Newsletter Wednesday, November 13

Future wars could be decided by electronic warfare like Russia and Ukraine are using right now to interrupt communications, defeat unmanned platforms, and even degrade precision weaponry.

For the US, if it doesn’t dominate that invisible domain and win the fight in the electromagnetic spectrum, it will “lose” and do so “very quickly,” an Air Force wing commander said.

At the C4ISRNET Conference on Wednesday, US Army Brig. Gen. Ed Barker, the Program Executive Officer for Intelligence, Electronic Warfare and Sensors, and US Air Force Col. Josh Koslov, commander of the 350th Spectrum Warfare Wing, discussed the challenges facing the US in the electronic warfare space and the efforts to find solutions to these problems.

“Electronic warfare is a fire,” not unlike certain other weapons systems like artillery, Koslov said, “and the ability to integrate those fires in support the joint force’s commander’s scheme of maneuvers is more important now than ever.”

Both Barker and Koslov noted that dominating the electromagnetic spectrum in a fight against near-peer adversaries like China and Russia would be a close one in a war and that the US must maintain the edge.

“The spectrum is a bad place to be second, and if we lose in the spectrum, or are unable to effect the spectrum, the joint force will lose, and we’re going to lose very quickly,” Koslov said.

The US has acknowledged the growing importance of electronic warfare in its warfighting strategies, recognizing not only the need to figure out how to defend against the enemy’s use of it but also how to fight with it.

Electronic warfare is a broad term for fighting involving elements of the electromagnetic spectrum. Increased US interest in it more recently has been driven by the ongoing conflict in Ukraine, where electronic warfare tactics, such as GPS spoofing and signal jamming, have shaped the fighting.

The US has been watching the war closely to determine key takeaways, and it’s been, as a defense expert previously told Business Insider, an “intelligence bonanza” for American forces.

One thing the US has observed in Ukraine is the degradation of some of its more advanced, precision-guided weapons systems by Russian jamming.

In March, Daniel Patt, a senior fellow at the Hudson Institute, wrote in a statement to Congress that the 155mm GPS-guided Excalibur artillery shell “had a 70% efficiency rate hitting targets when first used in Ukraine” but that “after six weeks, efficiency declined to only 6% as the Russians adapted their electronic warfare systems to counter it.” Russian efforts have also impacted the GMLRS launched by the HIMARS and JDAMs.

Patt explained that “the peak efficiency of a new weapon system is only about 2 weeks before countermeasures emerge.” That information could prove vital for a future great-power fight against an adversary like China or Russia.

At the C4ISRNET conference, Barker called the electromagnetic spectrum another “terrain” of battle.

“We have to treat the EMS as terrain,” he said. “You have to be able to hold terrain, you have to be able to maneuver inside of it, and you also have to be able to affect the enemy.”

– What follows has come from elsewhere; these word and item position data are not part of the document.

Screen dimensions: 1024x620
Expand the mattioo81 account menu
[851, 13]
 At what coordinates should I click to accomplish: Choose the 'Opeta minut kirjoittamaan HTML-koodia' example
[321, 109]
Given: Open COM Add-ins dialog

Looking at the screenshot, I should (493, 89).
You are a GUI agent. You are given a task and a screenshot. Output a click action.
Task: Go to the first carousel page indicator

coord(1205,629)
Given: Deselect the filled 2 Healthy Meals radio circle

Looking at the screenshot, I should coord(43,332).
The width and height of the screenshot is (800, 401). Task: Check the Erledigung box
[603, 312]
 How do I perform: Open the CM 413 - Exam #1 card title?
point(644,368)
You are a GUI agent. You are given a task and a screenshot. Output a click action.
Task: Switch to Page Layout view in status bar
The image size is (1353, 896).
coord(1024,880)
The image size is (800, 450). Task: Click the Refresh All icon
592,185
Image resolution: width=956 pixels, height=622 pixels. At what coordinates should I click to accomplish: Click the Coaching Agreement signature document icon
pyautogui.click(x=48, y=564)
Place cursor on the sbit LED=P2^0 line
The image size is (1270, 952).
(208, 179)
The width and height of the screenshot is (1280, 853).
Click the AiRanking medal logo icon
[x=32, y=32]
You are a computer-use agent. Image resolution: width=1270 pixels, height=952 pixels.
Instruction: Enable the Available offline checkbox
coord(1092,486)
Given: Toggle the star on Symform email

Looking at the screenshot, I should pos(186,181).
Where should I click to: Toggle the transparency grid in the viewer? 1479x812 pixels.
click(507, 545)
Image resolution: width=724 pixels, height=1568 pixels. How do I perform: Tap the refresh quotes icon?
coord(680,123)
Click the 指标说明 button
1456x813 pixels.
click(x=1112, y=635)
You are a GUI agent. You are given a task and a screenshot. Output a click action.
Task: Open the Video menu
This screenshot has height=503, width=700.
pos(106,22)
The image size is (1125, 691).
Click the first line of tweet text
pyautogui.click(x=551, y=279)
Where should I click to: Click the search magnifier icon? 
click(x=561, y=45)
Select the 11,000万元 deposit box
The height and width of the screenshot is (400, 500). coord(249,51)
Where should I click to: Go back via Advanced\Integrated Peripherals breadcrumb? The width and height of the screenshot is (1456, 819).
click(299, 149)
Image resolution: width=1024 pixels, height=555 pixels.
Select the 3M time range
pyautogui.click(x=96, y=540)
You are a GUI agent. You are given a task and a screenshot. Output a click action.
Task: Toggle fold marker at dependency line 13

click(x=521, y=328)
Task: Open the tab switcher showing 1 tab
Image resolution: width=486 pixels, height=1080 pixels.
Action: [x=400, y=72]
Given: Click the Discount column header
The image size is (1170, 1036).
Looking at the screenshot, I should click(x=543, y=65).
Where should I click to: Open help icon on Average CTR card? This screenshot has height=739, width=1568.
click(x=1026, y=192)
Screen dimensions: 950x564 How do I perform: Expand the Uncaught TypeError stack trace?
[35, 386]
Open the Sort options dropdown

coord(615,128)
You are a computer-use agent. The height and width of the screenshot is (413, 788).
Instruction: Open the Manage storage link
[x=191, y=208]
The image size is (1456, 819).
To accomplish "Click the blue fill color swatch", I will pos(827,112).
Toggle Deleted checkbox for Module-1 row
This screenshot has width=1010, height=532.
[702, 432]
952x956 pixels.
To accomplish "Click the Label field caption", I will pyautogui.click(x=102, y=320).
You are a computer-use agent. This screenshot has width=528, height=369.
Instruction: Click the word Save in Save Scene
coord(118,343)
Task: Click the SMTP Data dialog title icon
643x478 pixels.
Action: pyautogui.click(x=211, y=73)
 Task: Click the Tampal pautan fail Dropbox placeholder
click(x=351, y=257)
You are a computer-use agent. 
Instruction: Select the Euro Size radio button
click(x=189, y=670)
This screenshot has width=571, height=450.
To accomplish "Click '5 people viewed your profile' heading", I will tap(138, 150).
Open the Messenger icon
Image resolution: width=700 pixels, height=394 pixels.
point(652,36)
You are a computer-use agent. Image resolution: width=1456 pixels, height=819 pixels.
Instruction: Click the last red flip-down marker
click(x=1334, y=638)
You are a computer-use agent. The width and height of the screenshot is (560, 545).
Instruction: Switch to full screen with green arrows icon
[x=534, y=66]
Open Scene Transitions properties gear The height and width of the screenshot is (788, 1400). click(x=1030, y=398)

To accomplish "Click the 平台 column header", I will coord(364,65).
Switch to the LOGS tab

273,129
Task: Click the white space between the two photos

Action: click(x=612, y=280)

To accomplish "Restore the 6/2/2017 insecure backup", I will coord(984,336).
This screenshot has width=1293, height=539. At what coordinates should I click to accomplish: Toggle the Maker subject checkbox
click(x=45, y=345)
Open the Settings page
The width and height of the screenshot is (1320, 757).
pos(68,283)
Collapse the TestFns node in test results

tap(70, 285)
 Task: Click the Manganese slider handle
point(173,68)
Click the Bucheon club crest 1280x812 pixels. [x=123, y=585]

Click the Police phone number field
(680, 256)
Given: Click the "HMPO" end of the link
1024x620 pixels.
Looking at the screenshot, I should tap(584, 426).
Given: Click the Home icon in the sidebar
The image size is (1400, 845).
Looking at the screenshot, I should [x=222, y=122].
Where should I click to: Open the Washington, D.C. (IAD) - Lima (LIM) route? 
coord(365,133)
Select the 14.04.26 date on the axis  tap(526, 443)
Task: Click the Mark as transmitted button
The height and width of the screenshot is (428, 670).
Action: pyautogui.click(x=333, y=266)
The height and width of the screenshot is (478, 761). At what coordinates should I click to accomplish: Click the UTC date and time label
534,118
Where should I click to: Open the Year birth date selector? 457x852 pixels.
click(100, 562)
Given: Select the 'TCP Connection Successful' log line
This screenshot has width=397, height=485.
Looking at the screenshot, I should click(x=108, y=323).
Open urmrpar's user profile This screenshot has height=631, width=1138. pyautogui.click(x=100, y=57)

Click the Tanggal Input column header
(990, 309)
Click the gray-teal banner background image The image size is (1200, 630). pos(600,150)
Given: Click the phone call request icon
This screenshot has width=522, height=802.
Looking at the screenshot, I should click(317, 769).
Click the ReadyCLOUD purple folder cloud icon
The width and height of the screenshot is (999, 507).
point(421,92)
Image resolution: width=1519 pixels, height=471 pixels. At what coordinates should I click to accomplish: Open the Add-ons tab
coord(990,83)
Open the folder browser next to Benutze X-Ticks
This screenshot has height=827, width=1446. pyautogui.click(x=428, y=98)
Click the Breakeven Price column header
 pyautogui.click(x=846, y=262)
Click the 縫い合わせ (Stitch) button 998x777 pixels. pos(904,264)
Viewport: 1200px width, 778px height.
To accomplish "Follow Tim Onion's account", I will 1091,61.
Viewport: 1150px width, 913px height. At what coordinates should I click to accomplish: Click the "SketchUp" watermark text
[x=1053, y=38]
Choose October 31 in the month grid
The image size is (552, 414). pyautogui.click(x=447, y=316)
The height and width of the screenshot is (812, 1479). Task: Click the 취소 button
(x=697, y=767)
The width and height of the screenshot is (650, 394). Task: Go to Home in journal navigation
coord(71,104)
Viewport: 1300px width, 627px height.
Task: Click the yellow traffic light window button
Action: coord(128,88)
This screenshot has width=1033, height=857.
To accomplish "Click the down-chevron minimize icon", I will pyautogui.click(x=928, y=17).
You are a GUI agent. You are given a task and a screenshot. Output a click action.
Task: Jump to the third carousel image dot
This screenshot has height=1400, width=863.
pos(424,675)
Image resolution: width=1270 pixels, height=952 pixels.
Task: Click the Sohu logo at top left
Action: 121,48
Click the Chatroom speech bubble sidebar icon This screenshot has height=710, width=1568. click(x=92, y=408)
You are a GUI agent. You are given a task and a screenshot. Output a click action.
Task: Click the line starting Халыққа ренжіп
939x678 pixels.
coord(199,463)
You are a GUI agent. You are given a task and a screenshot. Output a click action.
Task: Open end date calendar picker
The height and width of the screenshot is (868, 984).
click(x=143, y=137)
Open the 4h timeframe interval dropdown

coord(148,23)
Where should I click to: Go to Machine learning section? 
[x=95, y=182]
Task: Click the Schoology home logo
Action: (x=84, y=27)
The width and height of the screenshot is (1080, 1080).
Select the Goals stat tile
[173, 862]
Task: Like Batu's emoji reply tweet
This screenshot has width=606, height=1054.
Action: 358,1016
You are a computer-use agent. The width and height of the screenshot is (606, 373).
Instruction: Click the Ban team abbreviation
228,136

Barker mentioned a recent electronic warfare tabletop exercise, which looked at over 70 different capabilities spread across the joint force and how they fit into the various battlefield strategies and potential fighting scenarios.

He said the exercise helped them to identify “gaps we need to focus on,” such as understanding more about what both allies and adversaries look like in the spectrum, as well as needing a “layered approach” to fighting electronic warfare. It’s a complex problem, and he said there’s no “silver bullet.”

At the conference, both Barker and Koslov highlighted the importance of having systems communicate with one another about key data and noted that when the US acquires new technology from industry partners, prioritizing electronic warfare defenses and capabilities is vital.

Barker said “we’re realizing that we have to build, essentially, an EW arsenal across the landscape to be able to go at these different kinds of threats.”